Во время работы над проектом «В чаще» мы устроили отдельный блок лекций представителей театра и специалистов по кино для композиторов. А я рассказывал режиссерам, как музыка может взаимодействовать с театром. После каждого проекта мы получили сложившиеся тандемы — пары из композиторов и режиссеров, которые вместе работают над спектаклями дальше. И это главный результат проекта.
— Не получилось ли так, что в «В чаще» музыка преобладает над режиссурой? И спектакль получился похожим скорее на музыкальное произведение — с главными и побочными партиями?
— Действительно, основная часть — это музыкальный язык. В этом можно найти отсылки к японскому театру, где музыка тоже очень важна, вплоть до того, что определяет ход сценического действия. Но это не является недостатком проекта — напротив, музыка оттеняет некоторые вещи. В музыкальном театре режиссер работает с готовой партитурой, а мы решили изменить взаимоотношения композитора и режиссера — ни у кого вначале не было готового материала. Поэтому во всех проектах композиторы очень внимательно вчитывались в текст — у Армана Гущяна, например, есть акценты и повторы, которые сделаны композитором. Деконструкция текста в третьей сцене тоже сделана композитором. Очень тонкая работа в смысле взаимодействия музыки и текста была у Марины Полеухиной: она говорила, в какой момент должен обрываться текст.

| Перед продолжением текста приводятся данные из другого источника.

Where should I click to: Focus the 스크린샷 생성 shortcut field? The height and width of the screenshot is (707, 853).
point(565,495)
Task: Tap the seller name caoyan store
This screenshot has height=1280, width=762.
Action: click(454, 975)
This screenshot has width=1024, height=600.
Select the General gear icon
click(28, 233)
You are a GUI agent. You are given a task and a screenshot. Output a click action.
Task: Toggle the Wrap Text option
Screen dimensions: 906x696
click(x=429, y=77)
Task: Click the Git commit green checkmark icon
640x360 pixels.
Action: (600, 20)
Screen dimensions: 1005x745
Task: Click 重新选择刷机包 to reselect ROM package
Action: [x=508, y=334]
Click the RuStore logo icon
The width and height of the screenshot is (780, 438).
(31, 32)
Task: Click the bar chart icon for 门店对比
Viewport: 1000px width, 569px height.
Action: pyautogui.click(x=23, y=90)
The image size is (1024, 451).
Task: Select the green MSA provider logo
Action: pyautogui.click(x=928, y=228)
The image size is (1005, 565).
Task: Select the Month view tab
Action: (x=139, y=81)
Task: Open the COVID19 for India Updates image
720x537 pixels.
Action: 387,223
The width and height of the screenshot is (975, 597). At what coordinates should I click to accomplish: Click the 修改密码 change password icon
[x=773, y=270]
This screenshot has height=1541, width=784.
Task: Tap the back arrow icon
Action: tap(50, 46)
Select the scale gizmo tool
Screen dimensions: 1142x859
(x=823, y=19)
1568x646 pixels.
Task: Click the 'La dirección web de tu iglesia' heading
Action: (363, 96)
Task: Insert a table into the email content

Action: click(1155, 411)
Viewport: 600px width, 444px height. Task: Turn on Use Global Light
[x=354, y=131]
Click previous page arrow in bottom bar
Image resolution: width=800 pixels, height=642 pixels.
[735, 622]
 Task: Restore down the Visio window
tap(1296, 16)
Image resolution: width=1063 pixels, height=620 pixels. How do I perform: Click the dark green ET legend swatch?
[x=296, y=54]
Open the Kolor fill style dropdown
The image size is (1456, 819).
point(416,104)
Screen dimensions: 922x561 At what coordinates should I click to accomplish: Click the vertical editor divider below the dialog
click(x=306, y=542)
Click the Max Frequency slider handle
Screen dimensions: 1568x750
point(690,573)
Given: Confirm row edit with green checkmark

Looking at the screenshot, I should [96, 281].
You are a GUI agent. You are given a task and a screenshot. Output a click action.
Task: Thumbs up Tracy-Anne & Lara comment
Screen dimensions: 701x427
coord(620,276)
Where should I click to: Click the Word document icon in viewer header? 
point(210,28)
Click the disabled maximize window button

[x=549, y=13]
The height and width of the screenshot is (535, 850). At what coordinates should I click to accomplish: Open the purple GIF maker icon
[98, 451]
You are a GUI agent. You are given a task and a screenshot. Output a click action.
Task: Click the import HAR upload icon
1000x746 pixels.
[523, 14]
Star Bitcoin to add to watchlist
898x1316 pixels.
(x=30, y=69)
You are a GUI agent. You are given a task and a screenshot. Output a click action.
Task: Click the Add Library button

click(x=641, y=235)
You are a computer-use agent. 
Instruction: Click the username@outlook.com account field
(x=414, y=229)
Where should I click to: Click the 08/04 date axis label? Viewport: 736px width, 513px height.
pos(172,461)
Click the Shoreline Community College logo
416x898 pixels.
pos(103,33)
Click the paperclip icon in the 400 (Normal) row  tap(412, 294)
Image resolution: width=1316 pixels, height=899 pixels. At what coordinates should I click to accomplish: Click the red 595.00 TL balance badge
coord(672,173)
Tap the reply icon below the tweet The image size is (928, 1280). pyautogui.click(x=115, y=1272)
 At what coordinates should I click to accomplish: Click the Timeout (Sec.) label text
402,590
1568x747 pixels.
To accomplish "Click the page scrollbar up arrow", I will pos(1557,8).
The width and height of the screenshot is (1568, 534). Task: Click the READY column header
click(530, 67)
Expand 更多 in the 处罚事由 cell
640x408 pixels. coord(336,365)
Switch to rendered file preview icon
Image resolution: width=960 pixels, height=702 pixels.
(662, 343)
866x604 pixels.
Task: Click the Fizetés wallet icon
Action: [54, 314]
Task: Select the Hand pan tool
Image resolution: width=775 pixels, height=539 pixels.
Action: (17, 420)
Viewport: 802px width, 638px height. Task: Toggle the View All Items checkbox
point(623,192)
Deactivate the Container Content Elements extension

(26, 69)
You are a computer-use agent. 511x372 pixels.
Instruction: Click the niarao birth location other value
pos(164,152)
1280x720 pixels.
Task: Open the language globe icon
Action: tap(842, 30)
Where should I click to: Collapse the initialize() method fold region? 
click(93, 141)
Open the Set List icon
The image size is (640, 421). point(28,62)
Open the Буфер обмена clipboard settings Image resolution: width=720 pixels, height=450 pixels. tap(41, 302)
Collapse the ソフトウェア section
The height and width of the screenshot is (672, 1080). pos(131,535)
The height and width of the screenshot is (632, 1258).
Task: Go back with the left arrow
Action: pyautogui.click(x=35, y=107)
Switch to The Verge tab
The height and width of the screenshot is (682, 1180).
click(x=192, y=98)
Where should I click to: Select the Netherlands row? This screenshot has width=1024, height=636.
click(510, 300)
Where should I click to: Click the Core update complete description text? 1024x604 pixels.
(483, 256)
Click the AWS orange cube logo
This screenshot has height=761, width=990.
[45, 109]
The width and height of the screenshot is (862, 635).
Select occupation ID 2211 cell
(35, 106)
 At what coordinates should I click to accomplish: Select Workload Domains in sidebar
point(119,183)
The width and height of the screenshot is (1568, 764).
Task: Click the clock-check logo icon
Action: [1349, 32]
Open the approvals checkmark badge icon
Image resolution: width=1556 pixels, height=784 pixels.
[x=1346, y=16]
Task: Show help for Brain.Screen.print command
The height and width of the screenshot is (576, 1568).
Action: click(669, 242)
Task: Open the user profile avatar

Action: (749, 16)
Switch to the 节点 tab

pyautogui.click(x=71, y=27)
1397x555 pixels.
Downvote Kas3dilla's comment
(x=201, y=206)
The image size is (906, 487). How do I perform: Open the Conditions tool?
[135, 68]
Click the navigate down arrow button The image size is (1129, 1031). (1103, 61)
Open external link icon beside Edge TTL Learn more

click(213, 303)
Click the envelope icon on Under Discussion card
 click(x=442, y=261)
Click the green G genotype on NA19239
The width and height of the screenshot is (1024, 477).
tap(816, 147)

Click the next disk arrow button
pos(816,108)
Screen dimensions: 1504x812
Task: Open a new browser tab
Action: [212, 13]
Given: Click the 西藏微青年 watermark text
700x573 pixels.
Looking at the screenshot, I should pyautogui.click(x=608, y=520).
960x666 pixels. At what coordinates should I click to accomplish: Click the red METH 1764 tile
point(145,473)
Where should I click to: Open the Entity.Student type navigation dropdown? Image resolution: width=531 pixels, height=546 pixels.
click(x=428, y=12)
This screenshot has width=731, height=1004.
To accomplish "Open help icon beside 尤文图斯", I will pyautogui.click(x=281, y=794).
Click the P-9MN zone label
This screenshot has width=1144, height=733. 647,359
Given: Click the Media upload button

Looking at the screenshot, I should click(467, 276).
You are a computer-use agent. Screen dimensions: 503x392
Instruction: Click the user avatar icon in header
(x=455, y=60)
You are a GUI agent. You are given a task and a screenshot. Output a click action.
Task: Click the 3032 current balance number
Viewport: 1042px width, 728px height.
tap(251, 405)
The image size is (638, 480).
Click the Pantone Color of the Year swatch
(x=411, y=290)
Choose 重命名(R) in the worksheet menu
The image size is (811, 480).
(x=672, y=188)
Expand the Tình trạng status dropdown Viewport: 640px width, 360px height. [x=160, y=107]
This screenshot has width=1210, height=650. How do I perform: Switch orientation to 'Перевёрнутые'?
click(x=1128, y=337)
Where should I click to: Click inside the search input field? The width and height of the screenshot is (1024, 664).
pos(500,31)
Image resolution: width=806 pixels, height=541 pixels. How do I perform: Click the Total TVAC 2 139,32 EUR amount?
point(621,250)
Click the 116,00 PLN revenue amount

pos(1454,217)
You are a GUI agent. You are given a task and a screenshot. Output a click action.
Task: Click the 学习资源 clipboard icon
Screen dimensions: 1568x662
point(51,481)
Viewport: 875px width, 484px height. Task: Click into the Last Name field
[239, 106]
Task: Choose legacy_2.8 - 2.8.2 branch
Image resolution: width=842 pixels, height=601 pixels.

— Трудно ли композитору работать с текстом?
— Это зависит от текста. Когда текст задает структуру, мы получаем совершенно понятные вещи, но с прозаическим материалом возникают свои сложности, потому что он всегда большой по объему.
— А что актеры получили от этого проекта?
— Все были очень довольны: для них это огромный опыт. Представьте, как сложно было актрисе, которая должна была на сцене не просто читать тексты в голом виде, но и фильтровать в них слова через воображаемый частотный фильтр. Как она с этим справилась — это просто фантастика. Для актеров это оказалось примерно таким же испытанием, как делать трюк без страховки.
— Вы бы не хотели поставить свой спектакль в качестве режиссера?
— Я доверяю режиссерам, с которыми работаю. Это прекрасная и сложная профессия, и я совершенно не хочу быть на их месте. Как и на месте дирижера, впрочем. Я чувствую себя счастливым в роли композитора и педагога, и этой роли мне абсолютно достаточно. Я считаю, что режиссер всегда видит то, чего не видит композитор, и что композитор должен быть рад тому, что ему не приходится заниматься еще и постановкой спектаклей.